The complexity of variant calling with all its distinct data evaluation steps can be a daunting task. OVarFlow tries to wrap as much of this complexity as possible, thereby automating this intricate process to a maximum degree. Especially the usage of GATK with its hundreds of single tools is challenging to novice users. But not only the amount of tools is challenging also their individual usage with some very subtle obstacles, e.g.:

  • High peak loads caused by the Java garbage collection in dependence on the number of available cores of the CPU.

  • Considerable extended computation times depending on the given instruction set of the CPU.

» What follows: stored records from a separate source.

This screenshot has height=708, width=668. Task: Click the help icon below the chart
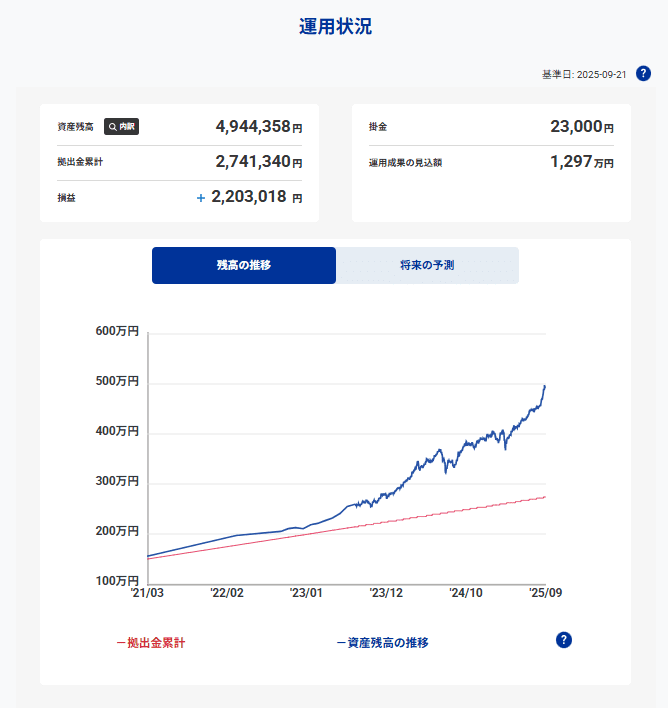coord(564,640)
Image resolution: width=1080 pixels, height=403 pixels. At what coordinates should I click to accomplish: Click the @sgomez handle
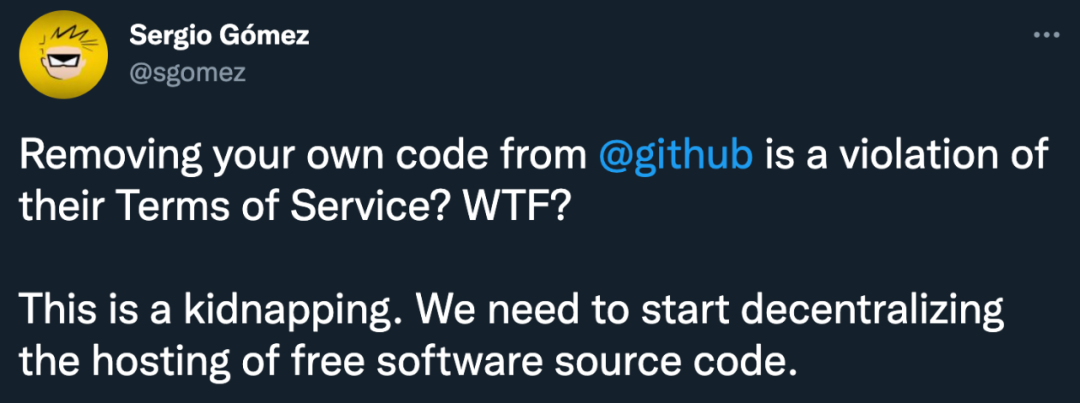(188, 72)
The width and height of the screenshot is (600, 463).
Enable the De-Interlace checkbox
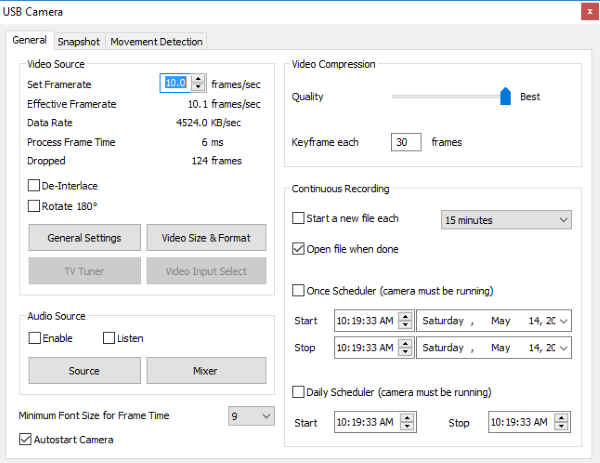35,186
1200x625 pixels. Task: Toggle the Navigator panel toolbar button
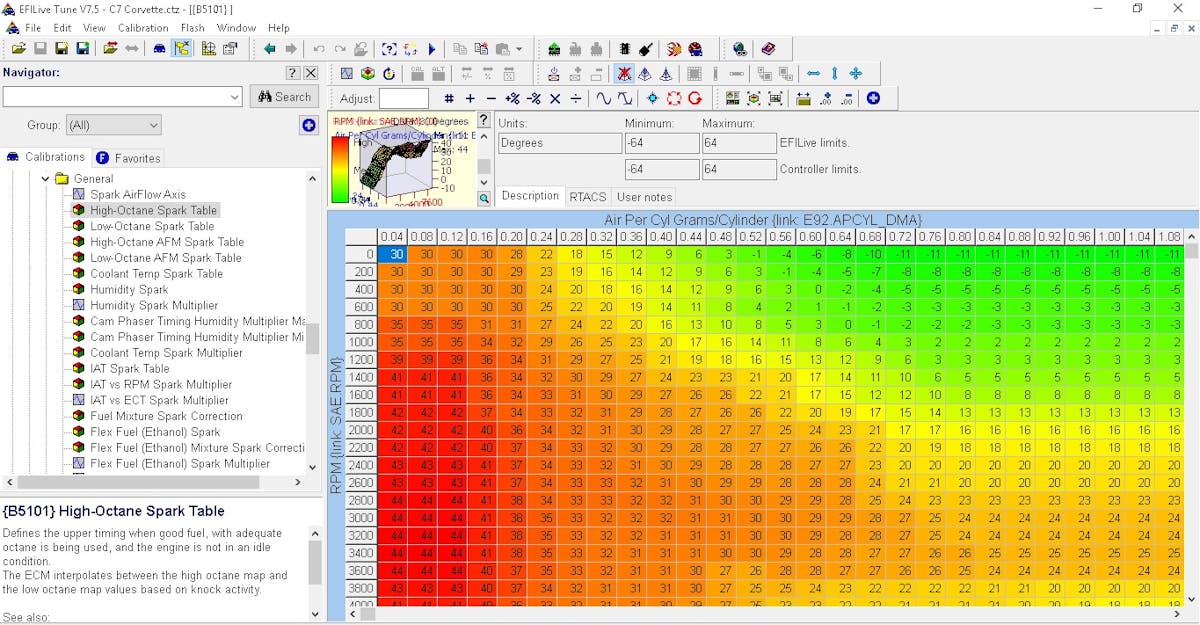coord(181,49)
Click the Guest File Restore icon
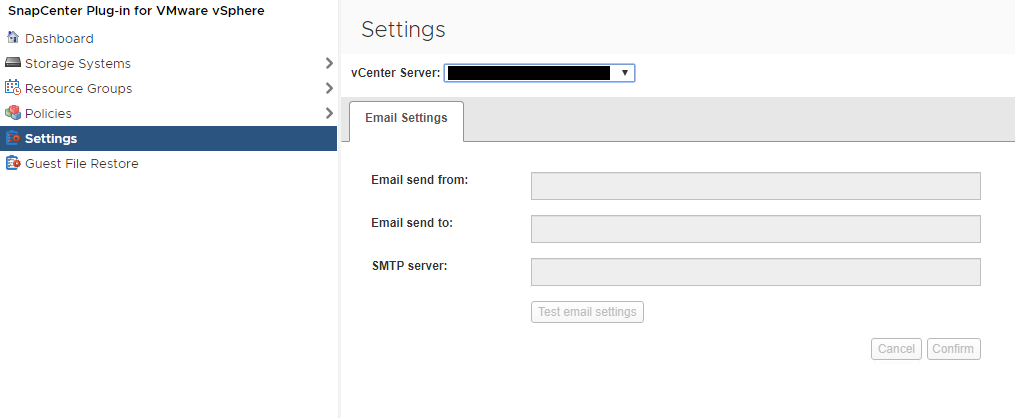 13,163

All those complexities have been taken into consideration and were incorporated into OVarFlow. But not only the intrinsic complexity of variant calling and GATK is encapsulated by OVarFlow. Furthermore OVarFlow was extended to include features that GATK does not possess directly.

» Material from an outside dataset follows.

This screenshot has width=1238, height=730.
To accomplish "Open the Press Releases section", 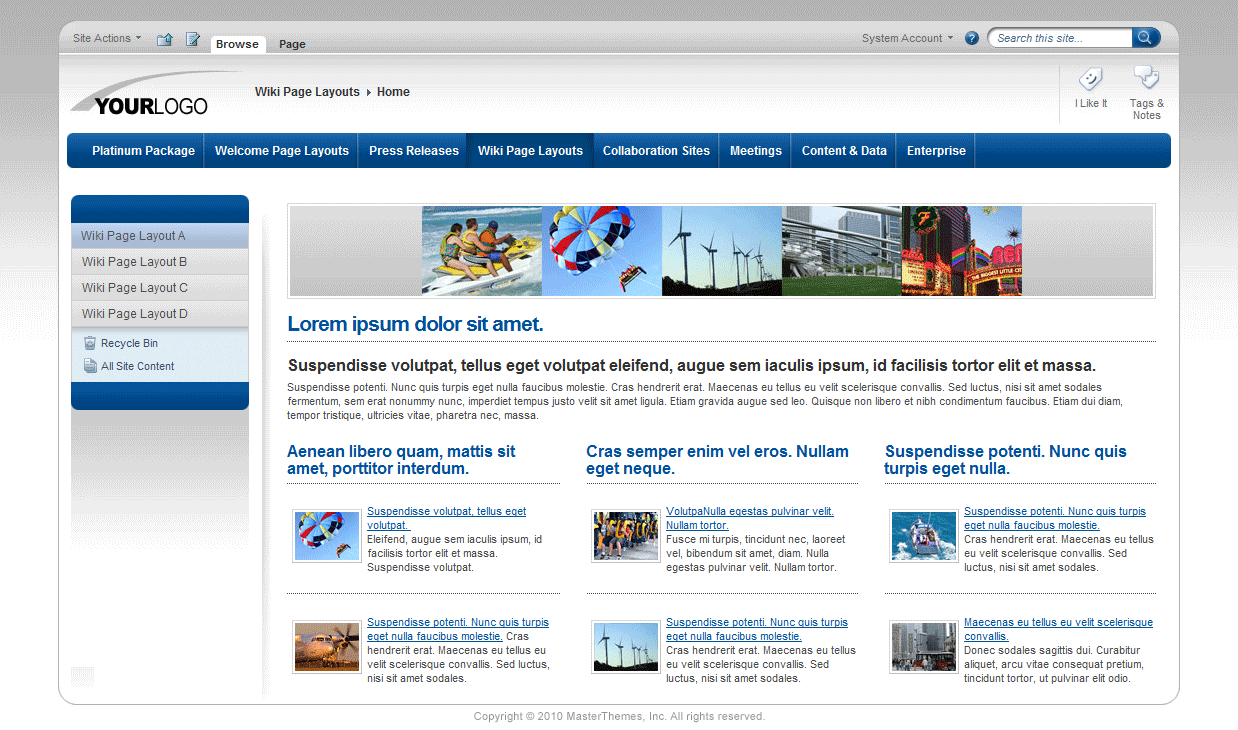I will click(413, 150).
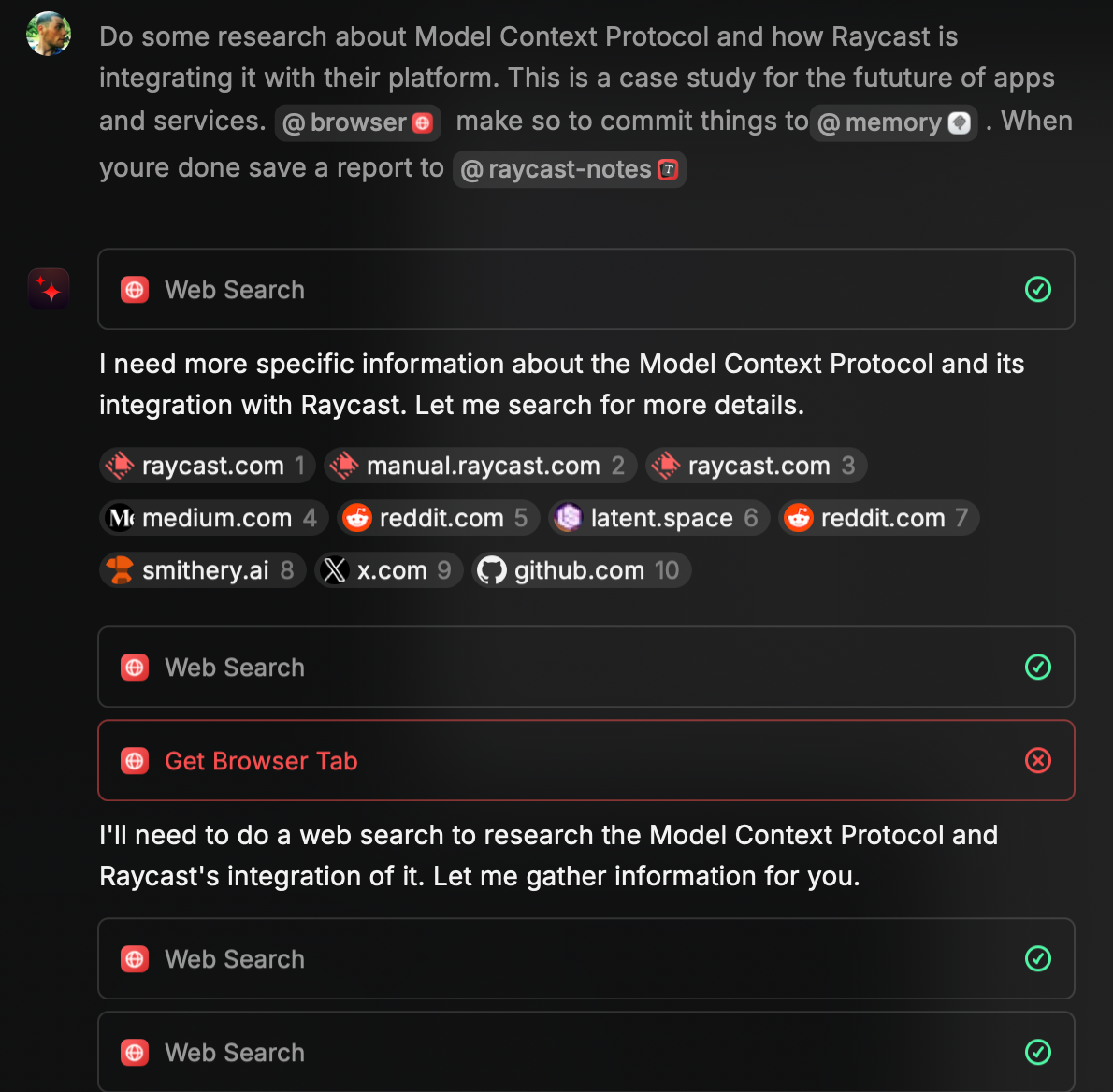Open latent.space source link 6
This screenshot has width=1113, height=1092.
click(658, 518)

Some highlights of OVarFlow

Massive parallelization

Not only a high degree of parallelization, but also the ability to fine-tune the desired degree of parallelization. Parallelization of GATK HaplotypeCaller version 3 was abandoned with the newer GATK 4 version, only leaving Apache Spark as an option. With OVarFlow GATK 4 HaplotypeCaller can operated in parallel on various genomic intervals thereby accelerating the most time consuming step of variant discovery.

Inclusion of already available variant calls

Previously generated variant calls (vcf files) can easily be incorporated into new data evaluations. This allows for easy incorporation of new individuals into running studies, without the need to recalculate all samples.

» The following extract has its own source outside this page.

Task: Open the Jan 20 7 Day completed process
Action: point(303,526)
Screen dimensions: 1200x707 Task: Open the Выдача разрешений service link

Exclusion of small genomic contigs

Many genomes contain small contigs of e.g. 1000 bp or even less. Often those tiny contigs are of no further interest. OVarFlow lets the user decide whether to include those tiny contigs into the analysis or not. Furthermore the threshold of contig sizes to exclude can be chosen by the user.

Functional variant annotation

Also functional annotation of the detected variant is automatized by incorporating the annotation program SnpEff into the workflow.

Easy application installation

Variant calling depends upon a fast software set. By the use of Conda environments, installation of all needed applications is basically scaled down to a single command. Alternatively a single, pre-built Docker container already bundles all the required software packages.

The two phases of OVarFlow

OVarFlow is a variant calling workflow, that posesses two separate phases.

The basic variant calling workflow

First workflow is mandatory. It is designed to be as basic as possible and a the briefest way to deliver annotated variants. Therefore minimum prior knowledge is required. Only a reference genome and annotation is required.

The extended BQSR workflow

The second workflow is optional and builds upon the basic variant calling workflow. It uses previously called variants to perform base quality score recalibration (BQSR) and further improve the variant calling results.

The primary goal of OVarFlow

Finally the main goal of OVarFlow is documentation and reproducibility of variant calling, which is achieved by three components:

  • OVarFlow as a workflow itself.

  • Easy documentation of the used program versions via Conda environments and yml files.

  • A CSV file to document the respective variant calling and all the input data used in it.